- **Page excerpt**

************

The medical license of former state Chief Medical Examiner Richard Callery was suspended for 18 months, effective last week.
A hearing earlier in the summer recommended the suspension for Callery. As Chief Medical Examiner, Callery’s office was hit by a scandal over tampering of evidence in drug cases.
Callery had served as Chief Medical Examiner from 1997 to 2014 when he was fired from the post.
According to filings, Callery was not working full time at the office and performed numerous autopsies in Rhode Island on a contractural basis and bill the state upwards of $167,000 for his work.
The order also indicated that he used a state vehicle while doing other private work and was dealing with outside work while at the Medical Examiner’s office in Wilmington.
He pleaded no contest to state charges, paid restitution and was allowed to keep his license with the judge recommending he perform community service, acording to the filings. (See above).
A state hearing examiner later recommended that Callery’s license should be suspended for reasons related to the practice of medicine. The state Board of Medical Licensure and Discipline agreed.
The Medical Examiner’s Office ended up being under the Department of Public Safety, rather than the Department of Health and Social Services, despite concerns of the office being subject to pressure from the state’s umbrella law enforcement agency.
Efforts also got underway to modernize the physical plant of the office that handles autopsies in the state.

************

Copy everything from "The order also" down to "office in Wilmington." in the article on Richard Callery's license suspension, word for word. The data after this point is separate from the article.

- **Available data**
************

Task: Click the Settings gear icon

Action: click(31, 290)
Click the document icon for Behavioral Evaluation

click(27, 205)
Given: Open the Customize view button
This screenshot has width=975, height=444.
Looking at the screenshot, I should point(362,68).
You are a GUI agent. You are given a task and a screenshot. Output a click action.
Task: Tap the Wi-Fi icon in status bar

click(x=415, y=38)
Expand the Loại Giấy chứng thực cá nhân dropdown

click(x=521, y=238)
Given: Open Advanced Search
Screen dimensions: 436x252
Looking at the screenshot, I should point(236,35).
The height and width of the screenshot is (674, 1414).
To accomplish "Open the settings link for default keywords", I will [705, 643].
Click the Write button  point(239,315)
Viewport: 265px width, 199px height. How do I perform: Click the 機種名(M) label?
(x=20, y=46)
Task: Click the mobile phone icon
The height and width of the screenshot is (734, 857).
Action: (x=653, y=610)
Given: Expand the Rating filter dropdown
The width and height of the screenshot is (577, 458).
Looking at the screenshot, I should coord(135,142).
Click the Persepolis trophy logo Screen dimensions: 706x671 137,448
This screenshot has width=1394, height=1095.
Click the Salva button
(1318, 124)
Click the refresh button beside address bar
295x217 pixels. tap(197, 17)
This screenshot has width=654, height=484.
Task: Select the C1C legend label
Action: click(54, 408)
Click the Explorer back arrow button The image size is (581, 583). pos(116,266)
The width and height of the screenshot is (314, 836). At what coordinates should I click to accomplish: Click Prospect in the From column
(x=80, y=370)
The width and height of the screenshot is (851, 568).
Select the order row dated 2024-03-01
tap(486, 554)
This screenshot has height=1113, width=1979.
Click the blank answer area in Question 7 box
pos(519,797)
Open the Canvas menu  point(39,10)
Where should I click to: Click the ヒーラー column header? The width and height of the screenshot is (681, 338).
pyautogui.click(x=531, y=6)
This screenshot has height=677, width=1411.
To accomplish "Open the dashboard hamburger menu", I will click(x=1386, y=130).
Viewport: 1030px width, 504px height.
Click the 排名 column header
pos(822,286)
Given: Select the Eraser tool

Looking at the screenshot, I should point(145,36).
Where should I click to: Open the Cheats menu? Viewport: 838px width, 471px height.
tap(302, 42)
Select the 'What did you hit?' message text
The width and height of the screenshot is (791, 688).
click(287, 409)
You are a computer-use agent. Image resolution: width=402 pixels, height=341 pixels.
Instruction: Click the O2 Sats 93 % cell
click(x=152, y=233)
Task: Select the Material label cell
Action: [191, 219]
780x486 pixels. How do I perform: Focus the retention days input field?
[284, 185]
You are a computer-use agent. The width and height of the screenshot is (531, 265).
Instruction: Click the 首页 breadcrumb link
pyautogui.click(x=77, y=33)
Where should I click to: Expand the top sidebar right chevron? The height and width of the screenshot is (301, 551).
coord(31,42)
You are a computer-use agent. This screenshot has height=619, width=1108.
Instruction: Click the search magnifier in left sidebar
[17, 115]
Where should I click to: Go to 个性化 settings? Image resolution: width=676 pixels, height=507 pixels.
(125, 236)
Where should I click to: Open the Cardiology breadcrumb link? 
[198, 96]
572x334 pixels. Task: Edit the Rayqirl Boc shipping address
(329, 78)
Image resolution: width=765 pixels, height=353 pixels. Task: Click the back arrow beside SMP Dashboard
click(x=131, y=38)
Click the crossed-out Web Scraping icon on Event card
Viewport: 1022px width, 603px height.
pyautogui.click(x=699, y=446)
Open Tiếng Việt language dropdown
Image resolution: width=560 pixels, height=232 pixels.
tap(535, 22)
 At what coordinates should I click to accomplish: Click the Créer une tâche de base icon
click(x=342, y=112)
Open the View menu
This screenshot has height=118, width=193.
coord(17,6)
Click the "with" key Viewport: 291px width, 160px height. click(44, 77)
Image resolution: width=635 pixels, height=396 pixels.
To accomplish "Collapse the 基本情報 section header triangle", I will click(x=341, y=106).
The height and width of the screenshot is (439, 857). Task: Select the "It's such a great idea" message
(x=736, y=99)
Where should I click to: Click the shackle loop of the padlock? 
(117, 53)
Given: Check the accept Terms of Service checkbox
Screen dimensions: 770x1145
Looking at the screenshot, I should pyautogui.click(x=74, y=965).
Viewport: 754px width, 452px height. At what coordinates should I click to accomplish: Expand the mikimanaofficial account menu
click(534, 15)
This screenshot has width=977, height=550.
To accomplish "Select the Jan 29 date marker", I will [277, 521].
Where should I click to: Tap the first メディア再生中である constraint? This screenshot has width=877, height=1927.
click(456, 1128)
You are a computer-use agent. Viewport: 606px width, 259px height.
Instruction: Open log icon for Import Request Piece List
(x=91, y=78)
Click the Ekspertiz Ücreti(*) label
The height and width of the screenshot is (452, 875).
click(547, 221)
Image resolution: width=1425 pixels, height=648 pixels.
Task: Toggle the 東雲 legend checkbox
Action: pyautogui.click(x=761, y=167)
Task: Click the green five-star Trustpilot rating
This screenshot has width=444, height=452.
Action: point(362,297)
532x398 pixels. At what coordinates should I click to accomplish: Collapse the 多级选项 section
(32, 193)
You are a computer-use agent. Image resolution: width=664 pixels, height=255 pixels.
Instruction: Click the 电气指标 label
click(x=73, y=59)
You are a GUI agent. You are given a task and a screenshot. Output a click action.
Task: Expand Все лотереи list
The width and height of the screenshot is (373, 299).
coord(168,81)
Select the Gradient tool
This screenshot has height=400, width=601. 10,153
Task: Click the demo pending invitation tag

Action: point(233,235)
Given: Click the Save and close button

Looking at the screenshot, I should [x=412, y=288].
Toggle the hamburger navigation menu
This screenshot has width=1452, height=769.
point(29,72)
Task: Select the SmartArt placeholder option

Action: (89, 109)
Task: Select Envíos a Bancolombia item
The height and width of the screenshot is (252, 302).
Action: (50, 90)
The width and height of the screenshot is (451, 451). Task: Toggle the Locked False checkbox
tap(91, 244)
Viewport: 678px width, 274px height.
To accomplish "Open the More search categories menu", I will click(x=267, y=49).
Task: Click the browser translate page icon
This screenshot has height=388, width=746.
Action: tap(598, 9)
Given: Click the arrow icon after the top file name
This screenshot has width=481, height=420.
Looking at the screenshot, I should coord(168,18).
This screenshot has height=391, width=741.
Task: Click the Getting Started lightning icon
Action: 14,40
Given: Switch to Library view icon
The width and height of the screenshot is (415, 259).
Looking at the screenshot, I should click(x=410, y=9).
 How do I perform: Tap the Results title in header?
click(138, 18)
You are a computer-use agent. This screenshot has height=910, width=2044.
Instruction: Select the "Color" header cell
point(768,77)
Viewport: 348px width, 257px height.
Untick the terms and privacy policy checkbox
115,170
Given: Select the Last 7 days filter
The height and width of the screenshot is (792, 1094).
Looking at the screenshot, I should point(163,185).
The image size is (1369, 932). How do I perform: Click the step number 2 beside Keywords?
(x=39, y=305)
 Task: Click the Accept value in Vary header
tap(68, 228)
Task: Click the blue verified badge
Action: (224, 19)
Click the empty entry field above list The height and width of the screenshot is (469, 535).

************

- **Answer section**
The order also indicated that he used a state vehicle while doing other private work and was dealing with outside work while at the Medical Examiner’s office in Wilmington.